It’s not like King isn’t still a significant player in the entertainment game. People who don’t follow him may think of his work primarily as the grist for a huge slate of horror movies from the 1980s, but they’ve been coming out regularly since then – and they’re not all horror. 2025 brought us no less than four big-screen adaptations of his work: The Monkey (which turned a straight horror short story into kind of a bizarre black comedy), The Life of Chuck (a beautiful and faithful adaptation of a semi-fantasy by director Mike Flanagan), and two adaptations of books he wrote under his Richard Bachman alias, The Long Walk and The Running Man. These last two are both dystopian science fiction rather than horror, but they’re radically different from one another, despite the fact that they both have the same hook of characters competing in a lethal game in the hopes of a life-changing prize. But while The Long Walk is a dark, nihilistic societal commentary, The Running Man is a slam-bang action film. 

There have been attempts in the past to create a sort of King universe. Most notably, in 2018 Hulu produced Castle Rock, a series “inspired” by elements from a great number of King’s various works and set in that OTHER town in Maine that seems like it must be a nightmare to actually live in.
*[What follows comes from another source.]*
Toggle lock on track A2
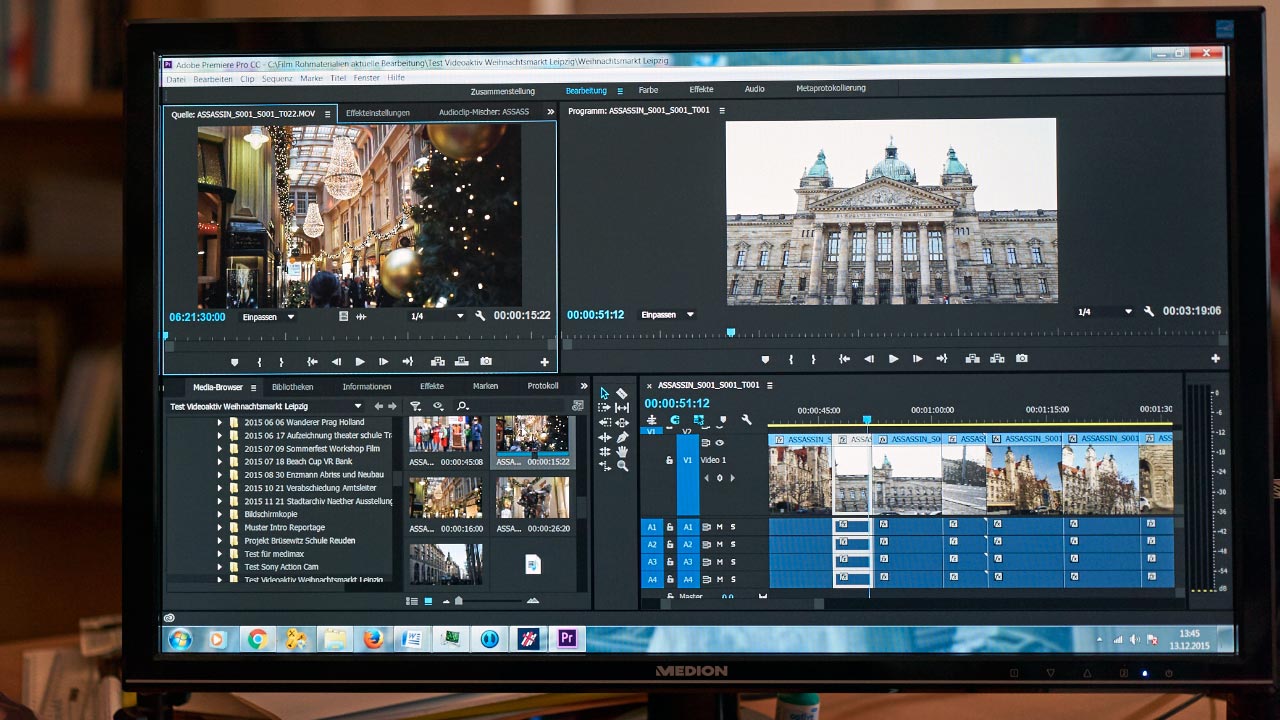The width and height of the screenshot is (1280, 720). 670,545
The show was okay and it lasted two seasons, but I don’t think it actually gave fans what they wanted: a world in which the stories they love (or at least versions of those stories) could coexist. In Castle Rock, it was more like they took chunks of King’s books – characters, names, places – and pieced them together into something different. That’s a legitimate storytelling technique, of course. Mike Flanagan did it with Edgar Allan Poe for his exquisite miniseries version of Fall of the House of Usher. But it wasn’t quite what we were looking for.
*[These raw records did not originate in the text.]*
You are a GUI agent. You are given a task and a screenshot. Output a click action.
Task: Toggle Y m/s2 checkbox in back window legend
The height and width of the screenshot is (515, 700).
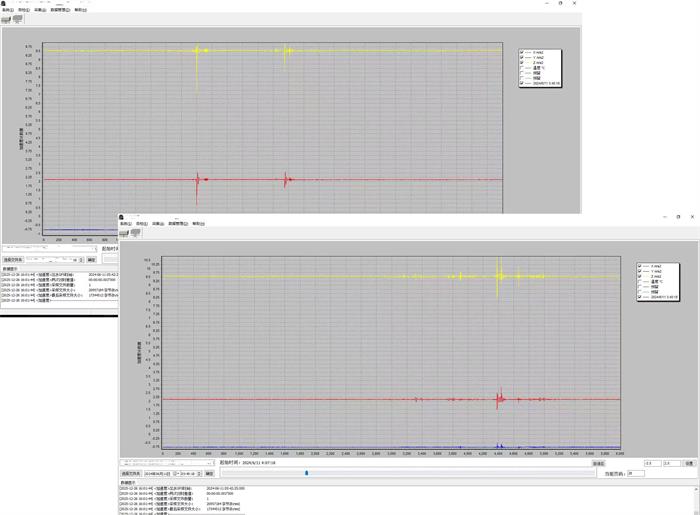tap(522, 58)
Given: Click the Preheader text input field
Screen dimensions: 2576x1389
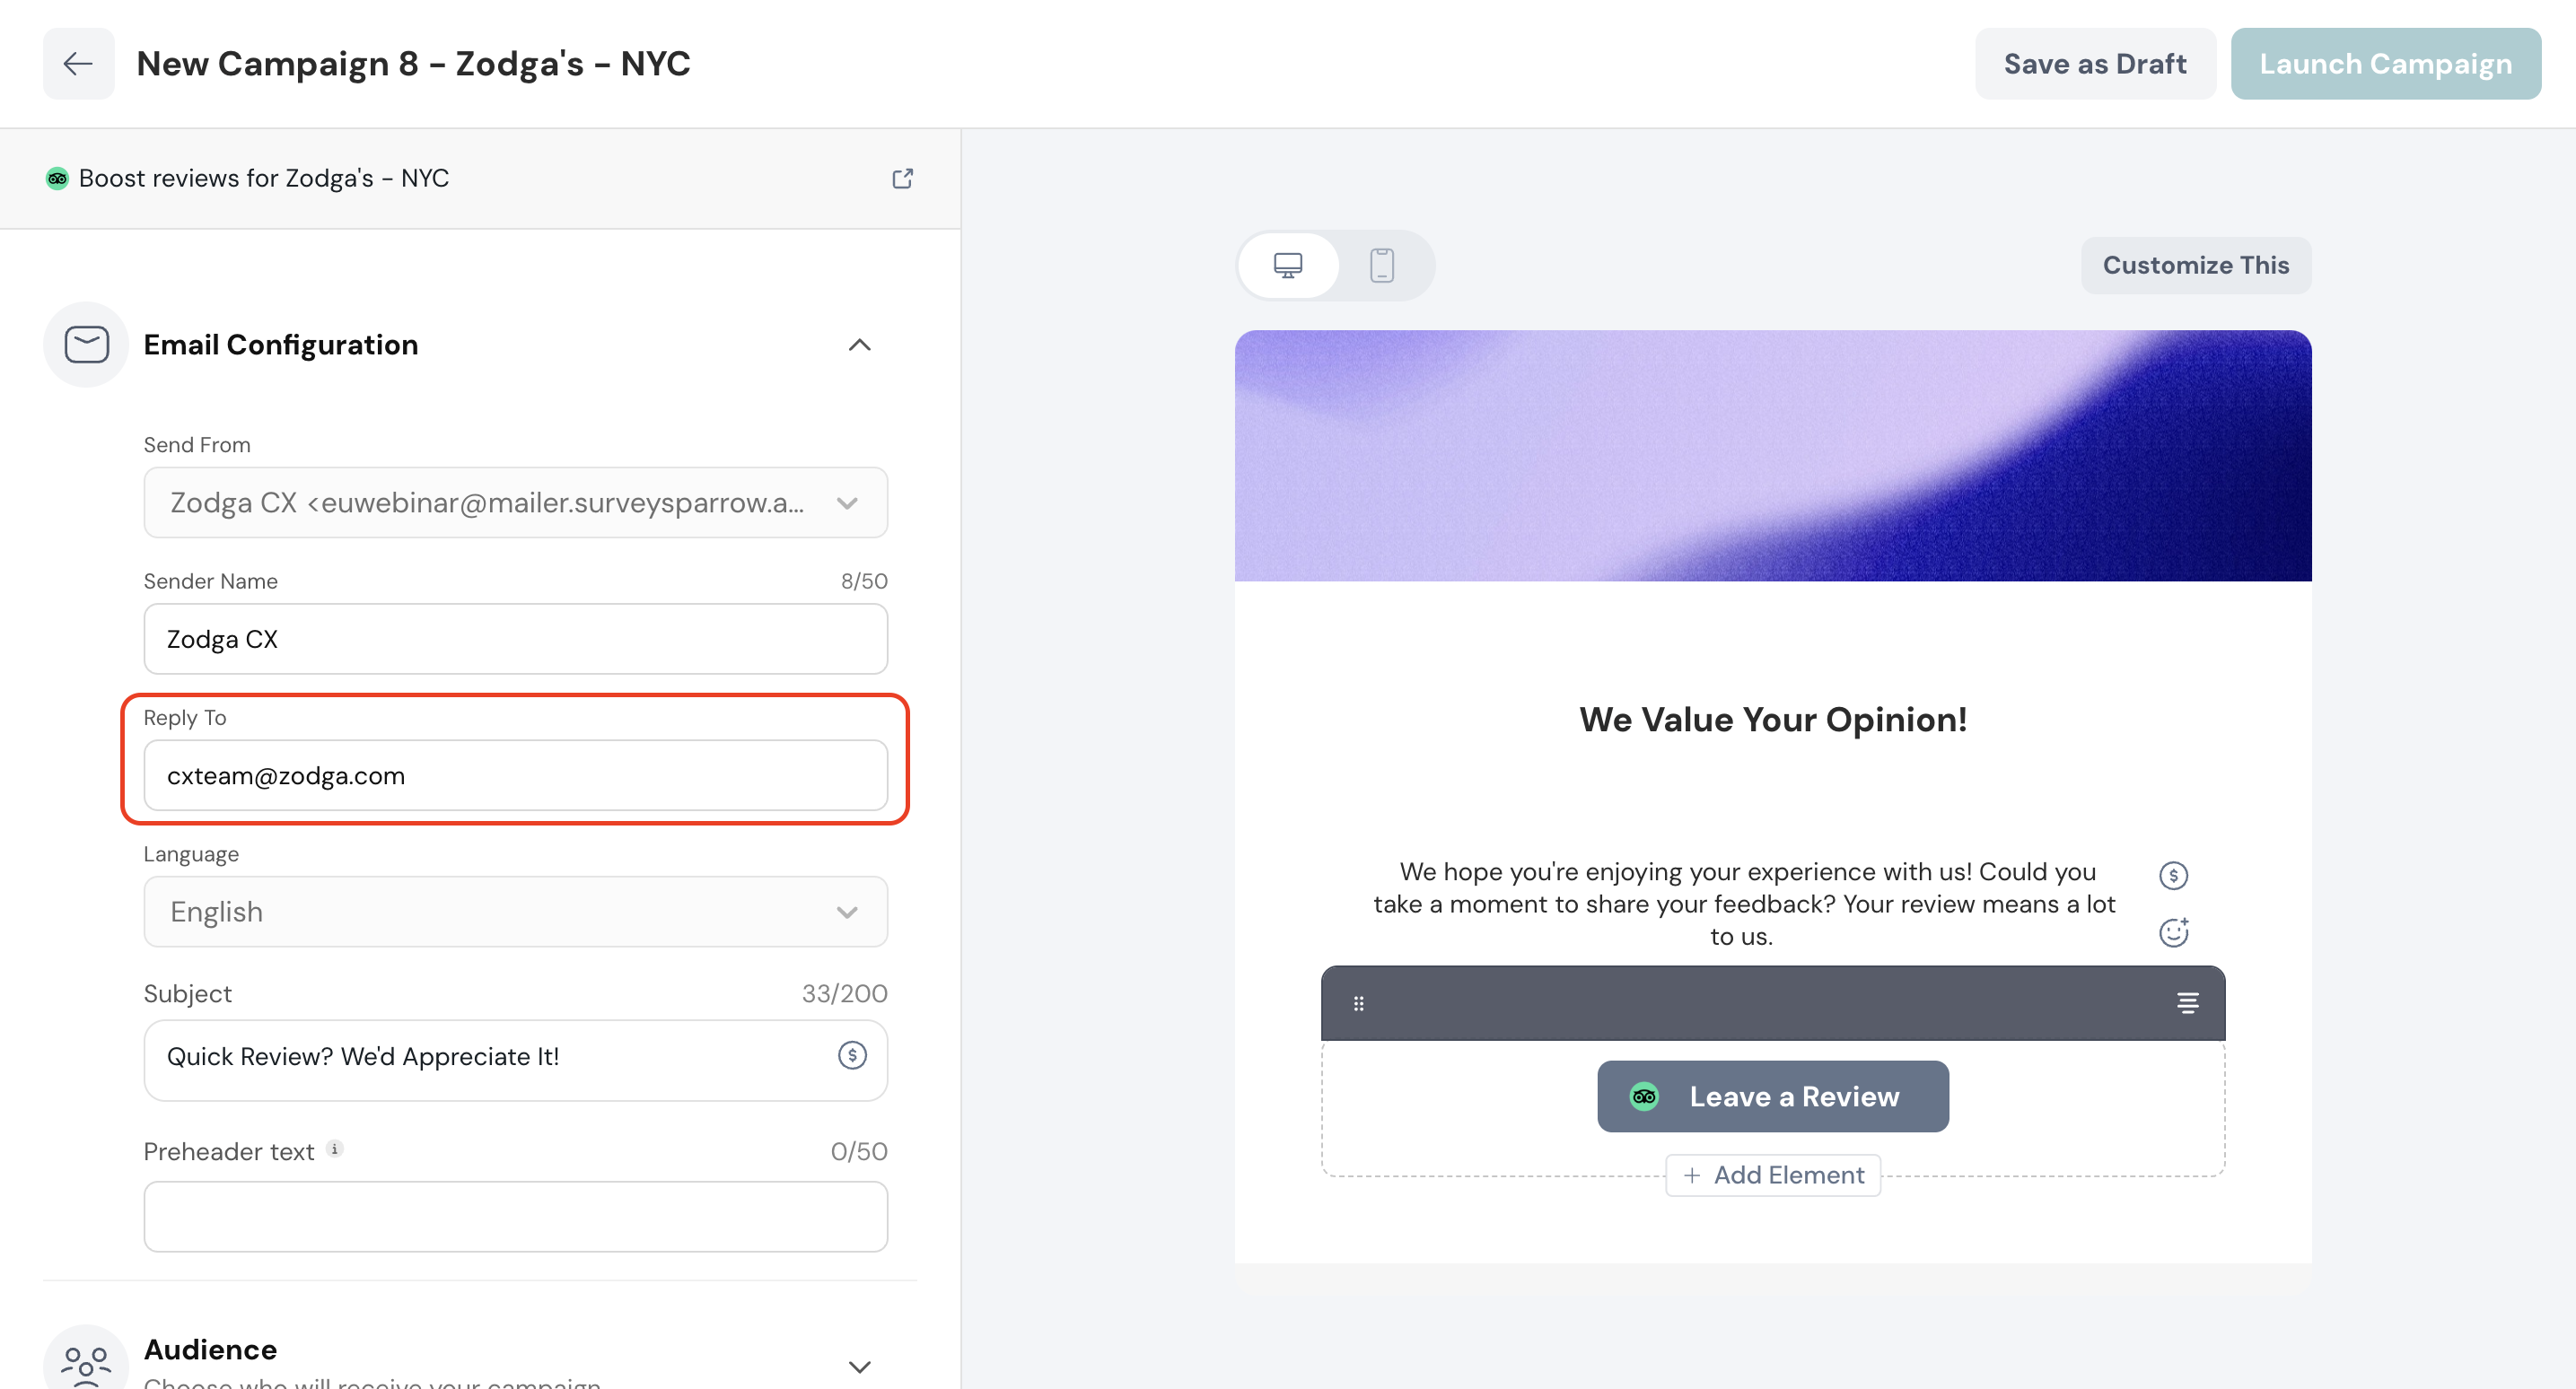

In Welcome to Derry, the events of the two It movies are canonical, and the things we’ve seen so far make it quite easy to link that world with The Shawshank Redemption and the Shining/Doctor Sleep duet – if not exactly the movies we’re familiar with, then at least some version of those events. All of those movies, it should be pointed out, were released by Warner Bros., which is no doubt why they could play with those toys so easily. The show has not officially been renewed for a second season, but it has achieved real critical acclaim (although, typical for a streaming service, we have no idea what its numbers are), and Muschietti has been quite vocal about his plans for the next two seasons of the show. Future seasons would tell stories of two earlier iterations of the It cycle, in 1935 and 1908. This, I think, would be the perfect opportunity to build out the universe and add more parts of the Stephen King world. In fact, I think in some ways it would be almost REQUIRED to do that.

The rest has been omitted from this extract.